Annie took the wee crucifix from her neck and stood on tiptoe to hang it around her husband’s. “Be careful,” she said, and he saw the fear in her eyes. She truly believed Fia MacLeod was a witch and the clan was cursed. He wrapped his plaid over his head against the rain and ducked out the door. He remembered Fia’s gentle hand on Wee Alex’s head, how she’d healed the pup with a thorn in its paw. Muriel liked Fia. Could she truly betray them all like this? “No,” he muttered. “No.” But he felt a shiver run up his spine that had nothing to do with the rain.
The cotts were shuttered tight against both the weather and ill luck, and no one called to him as he passed through the village and took the path that led up to the castle. On such a gloomy, stormy day it was easy to believe in curses. How many Sinclairs had died—been murdered—in the span of half a year? And Dair was mad, worse than dead. And now children and cows. He paused on the cliff and crossed himself, made a sign against evil.
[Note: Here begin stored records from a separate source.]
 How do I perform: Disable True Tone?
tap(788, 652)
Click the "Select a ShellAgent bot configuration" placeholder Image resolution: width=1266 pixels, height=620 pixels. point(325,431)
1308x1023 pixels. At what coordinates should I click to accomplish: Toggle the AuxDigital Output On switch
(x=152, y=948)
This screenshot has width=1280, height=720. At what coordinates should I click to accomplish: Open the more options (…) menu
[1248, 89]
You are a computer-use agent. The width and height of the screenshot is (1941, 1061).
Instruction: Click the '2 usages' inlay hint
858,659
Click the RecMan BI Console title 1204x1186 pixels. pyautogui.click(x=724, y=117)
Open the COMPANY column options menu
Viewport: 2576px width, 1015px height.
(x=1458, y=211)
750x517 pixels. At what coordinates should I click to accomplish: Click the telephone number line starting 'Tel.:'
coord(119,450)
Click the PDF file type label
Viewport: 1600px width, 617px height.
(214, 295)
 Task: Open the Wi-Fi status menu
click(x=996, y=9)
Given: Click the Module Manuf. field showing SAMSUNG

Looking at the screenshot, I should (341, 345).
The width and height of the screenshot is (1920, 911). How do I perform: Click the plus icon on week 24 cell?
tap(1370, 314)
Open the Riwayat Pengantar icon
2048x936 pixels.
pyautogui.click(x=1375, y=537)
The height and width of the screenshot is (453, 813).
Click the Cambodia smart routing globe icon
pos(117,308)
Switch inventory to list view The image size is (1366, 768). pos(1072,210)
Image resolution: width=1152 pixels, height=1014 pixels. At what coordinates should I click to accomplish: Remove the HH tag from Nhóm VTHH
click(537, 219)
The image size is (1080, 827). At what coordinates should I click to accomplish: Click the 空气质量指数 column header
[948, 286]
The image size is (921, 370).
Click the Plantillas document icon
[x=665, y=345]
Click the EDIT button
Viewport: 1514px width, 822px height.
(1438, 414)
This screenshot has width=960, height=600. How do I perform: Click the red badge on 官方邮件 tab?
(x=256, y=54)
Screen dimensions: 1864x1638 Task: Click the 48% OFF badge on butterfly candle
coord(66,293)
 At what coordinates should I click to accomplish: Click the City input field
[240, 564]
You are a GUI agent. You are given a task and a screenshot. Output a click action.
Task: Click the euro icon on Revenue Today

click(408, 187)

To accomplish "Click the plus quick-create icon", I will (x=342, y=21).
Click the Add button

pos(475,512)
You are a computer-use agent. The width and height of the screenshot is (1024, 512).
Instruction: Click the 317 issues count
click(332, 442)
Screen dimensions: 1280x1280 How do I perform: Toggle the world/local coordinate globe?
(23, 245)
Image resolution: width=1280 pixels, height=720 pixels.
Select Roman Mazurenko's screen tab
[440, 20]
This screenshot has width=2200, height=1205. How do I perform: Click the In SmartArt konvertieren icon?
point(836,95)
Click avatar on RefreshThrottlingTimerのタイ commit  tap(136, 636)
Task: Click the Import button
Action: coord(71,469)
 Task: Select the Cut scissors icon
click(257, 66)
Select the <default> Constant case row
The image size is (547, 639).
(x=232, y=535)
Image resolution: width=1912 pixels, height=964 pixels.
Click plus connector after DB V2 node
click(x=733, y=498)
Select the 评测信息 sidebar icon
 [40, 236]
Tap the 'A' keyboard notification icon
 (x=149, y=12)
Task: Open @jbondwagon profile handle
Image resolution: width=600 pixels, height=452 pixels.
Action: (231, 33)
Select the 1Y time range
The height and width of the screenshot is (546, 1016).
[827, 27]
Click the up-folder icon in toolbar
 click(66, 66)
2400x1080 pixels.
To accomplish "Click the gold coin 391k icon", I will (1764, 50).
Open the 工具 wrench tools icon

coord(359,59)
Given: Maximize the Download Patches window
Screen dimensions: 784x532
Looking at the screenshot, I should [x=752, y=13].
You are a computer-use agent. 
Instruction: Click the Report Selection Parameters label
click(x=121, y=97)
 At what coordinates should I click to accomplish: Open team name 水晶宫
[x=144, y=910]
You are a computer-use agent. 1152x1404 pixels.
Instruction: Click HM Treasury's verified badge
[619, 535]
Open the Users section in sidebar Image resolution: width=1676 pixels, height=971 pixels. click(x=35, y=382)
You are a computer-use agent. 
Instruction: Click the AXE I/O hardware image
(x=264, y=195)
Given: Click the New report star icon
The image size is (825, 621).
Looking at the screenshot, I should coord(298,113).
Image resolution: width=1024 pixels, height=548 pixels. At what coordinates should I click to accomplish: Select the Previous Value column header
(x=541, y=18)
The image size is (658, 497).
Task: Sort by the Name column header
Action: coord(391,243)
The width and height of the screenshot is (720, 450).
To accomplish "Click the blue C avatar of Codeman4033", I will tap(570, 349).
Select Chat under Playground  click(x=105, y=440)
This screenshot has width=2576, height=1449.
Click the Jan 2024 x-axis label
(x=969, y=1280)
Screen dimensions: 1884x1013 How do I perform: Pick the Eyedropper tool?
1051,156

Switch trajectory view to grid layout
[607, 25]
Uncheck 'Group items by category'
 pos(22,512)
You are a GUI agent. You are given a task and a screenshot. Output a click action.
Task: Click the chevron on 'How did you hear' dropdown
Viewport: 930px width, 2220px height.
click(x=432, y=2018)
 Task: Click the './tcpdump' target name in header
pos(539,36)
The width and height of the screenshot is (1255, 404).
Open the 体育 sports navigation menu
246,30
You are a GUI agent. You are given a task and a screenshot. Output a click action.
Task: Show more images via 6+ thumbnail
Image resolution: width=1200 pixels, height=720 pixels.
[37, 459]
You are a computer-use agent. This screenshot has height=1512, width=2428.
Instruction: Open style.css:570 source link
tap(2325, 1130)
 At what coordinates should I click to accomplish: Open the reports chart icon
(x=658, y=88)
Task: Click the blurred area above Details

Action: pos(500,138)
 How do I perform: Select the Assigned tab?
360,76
Then Angus noticed the Maiden was not in the bay. He stood in the rain and stared down at the empty spot she’d occupied. She was the pride of the Sinclair fleet, and now . . .
Perhaps she’d broken free in the
storm. He scanned the sea, but it was empty, and visibility was poor. The storm had raged for hours, and it was still raining.
Angus picked up his pace, the bad feeling in the pit of his belly growing worse. He had to find Dair.
CHAPTER FIFTY-FIVE
The bell gathered the villagers to the chapel door. They came looking somber and stood in the rain to listen. Logan held pride of place beside the priest, his arms folded, his face grim and strong, a practiced copy of Padraig’s visage. Still, no one looked to him. They waited for the priest to speak.
“Fia MacLeod has been found guilty of witchcraft. I have her confession,” Father Alphonse said. “She must burn. We must rid this clan, this place, of her evil.”
“Where’s Dair? The chief must approve,” Tormod Pyper said, leaning on his staff. “’Tis tradition and law.”
Logan stepped forward. “Alasdair Og stole a ship and fled into the storm. Surely that proves he’s mad. I am your chief now.”
There were more expressions of sorrow than relief. What did that mean? How should he play it? Logan shook his head ruefully, strong but solemn. “The Sinclairs have been cursed with ill luck since our holy maid, my sister, Jean, died. And who was responsible for that?”
No one answered. Logan rolled his eyes impatiently. “Alasdair Og,” he said.
Folk looked uneasy but still not convinced.
“And Fia MacLeod—she’s an outsider, a witch, and she brought more ill luck to this clan, and—”
“Aye, the witch is to blame!” Effie cried, and at last the crowd shifted and muttered. Logan nearly sagged with relief.
“Yes! And now we must burn her.”
Ruari Sinclair looked up at the sky dubiously. “It’s pouring rain. How can we burn anything in the rain?”
“It would surely put the fire out, if we could light it at all,” Jock agreed.
Logan gritted his teeth. Were they so reluctant to set things right, to do God’s will—his will? “Then we’ll wait until the rain stops.” He pointed to the middle of the wee square. “Set up a post to tie her to, gather wood, make ready,” he ordered. Effie Sinclair and Alan led the way eagerly. The rest of the clan moved more slowly, but they went.